The underlying reasoning is fairly simple: multilateral rules always protect the weakest players. Why should the US refrain from using its overwhelming bargaining power? The recent United States-Mexico-Canada agreement (USMCA) shows the way, by imposing US-determined national content obligations on the other two countries and restraining their own trade policy options. More such deals should follow.

Europe, Japan, and China have all criticised the US stance and portray themselves as champions of multilateralism. This is only half true: Europe has built its own web of trade agreements, and China, itself a fairly transactional power, regards global rules as an embodiment of yesterday’s Western dominance. But on this issue (as on climate change), there is currently more commonality among non-US partners than there is between them and the US.

On the second board is the discipline China game. For a decade or so, many in the US have claimed that China’s categorisation as a developing country, and the resulting favorable treatment it enjoys at the WTO, do not reflect the true strength of an economy whose goods exports amount to $2 trillion, or 11% of world trade. As Susan Schwab, President Barack Obama’s trade chief, put it back in 2011, in trade discussions elephants were hiding behind mice. The Trump administration now wants to trap the Chinese elephant.
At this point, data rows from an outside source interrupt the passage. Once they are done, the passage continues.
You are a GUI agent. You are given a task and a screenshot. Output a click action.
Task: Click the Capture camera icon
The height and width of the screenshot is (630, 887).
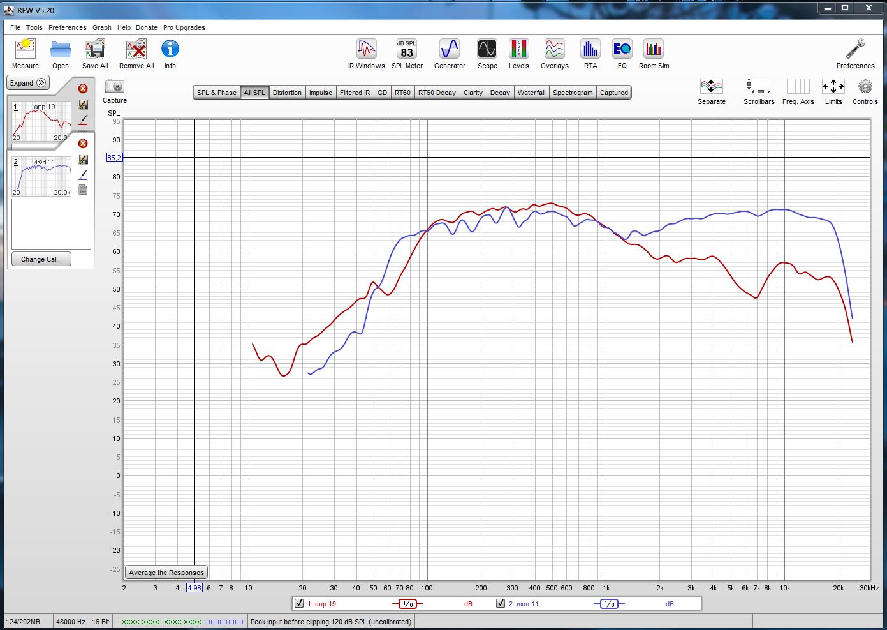pos(115,87)
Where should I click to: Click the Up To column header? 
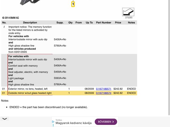click(x=89, y=22)
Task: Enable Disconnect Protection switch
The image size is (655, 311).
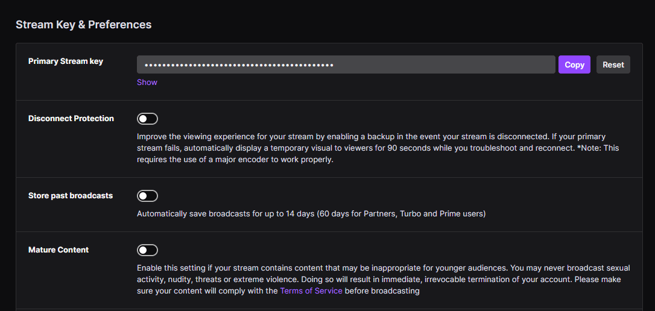Action: click(x=147, y=119)
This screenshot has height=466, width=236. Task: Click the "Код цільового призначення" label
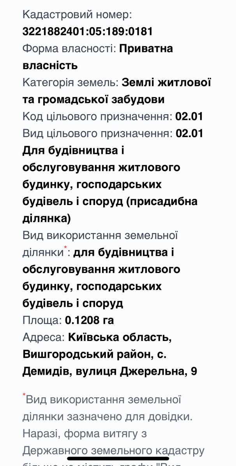97,117
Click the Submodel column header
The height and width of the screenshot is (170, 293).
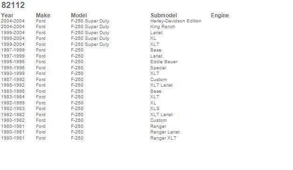click(164, 15)
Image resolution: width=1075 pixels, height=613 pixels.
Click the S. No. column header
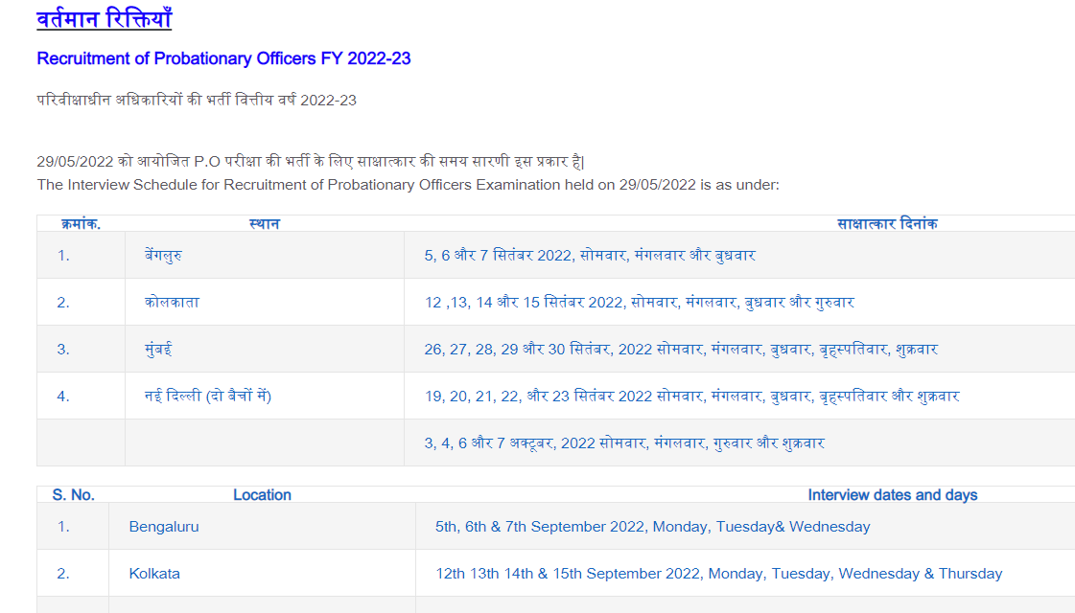click(73, 495)
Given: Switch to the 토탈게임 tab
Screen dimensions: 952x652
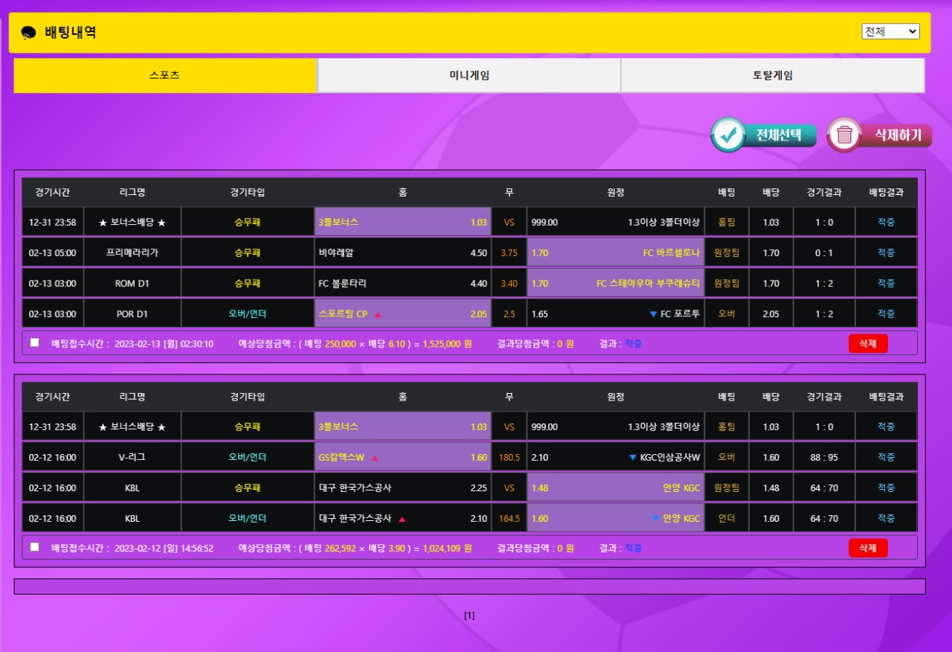Looking at the screenshot, I should click(772, 75).
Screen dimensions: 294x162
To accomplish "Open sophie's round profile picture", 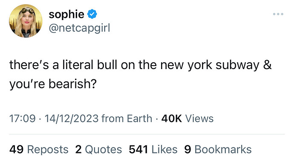I will point(26,21).
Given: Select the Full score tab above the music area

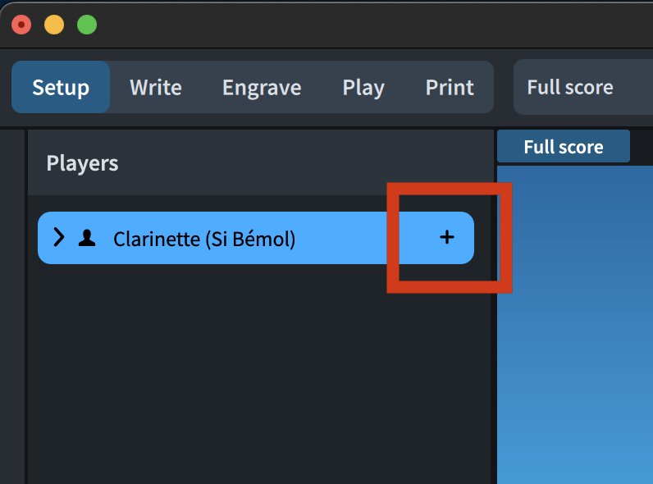Looking at the screenshot, I should 564,147.
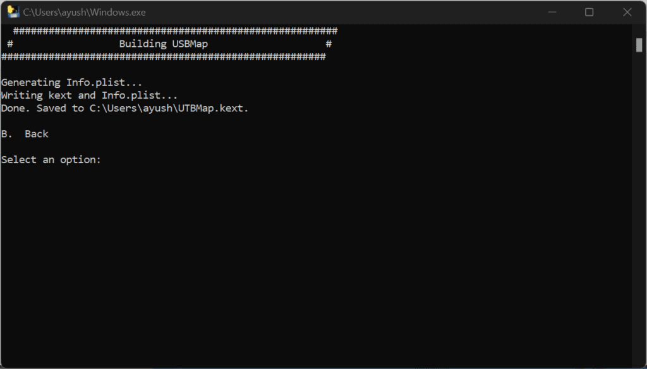Image resolution: width=647 pixels, height=369 pixels.
Task: Click the maximize icon on the window
Action: tap(589, 11)
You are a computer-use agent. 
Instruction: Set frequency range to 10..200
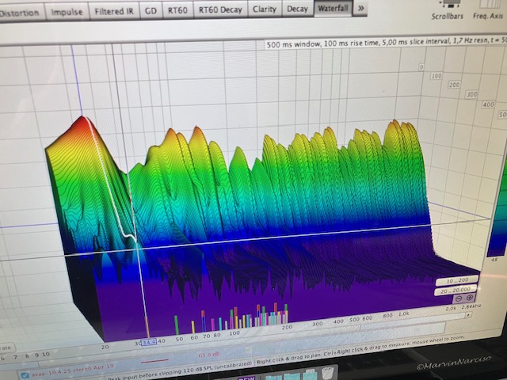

The internal heterogeneity of China’s economy is indeed exceptionally high for a developing country. Parts of China are poor, and parts wealthy. Some industries are unsophisticated, while others are at the cutting edge of innovation. The latter shouldn’t hide behind the former.

America’s grievances regarding China’s behaviour, from its treatment of intellectual property to its implicit and explicit subsidies and policy-motivated takeovers of foreign industrial jewels, are essentially shared by its G7 partners. Many Chinese experts also agree that ending the wholesale subsidisation of industrial behemoths and letting market signals play a stronger role in investment choices is in their country’s best interest.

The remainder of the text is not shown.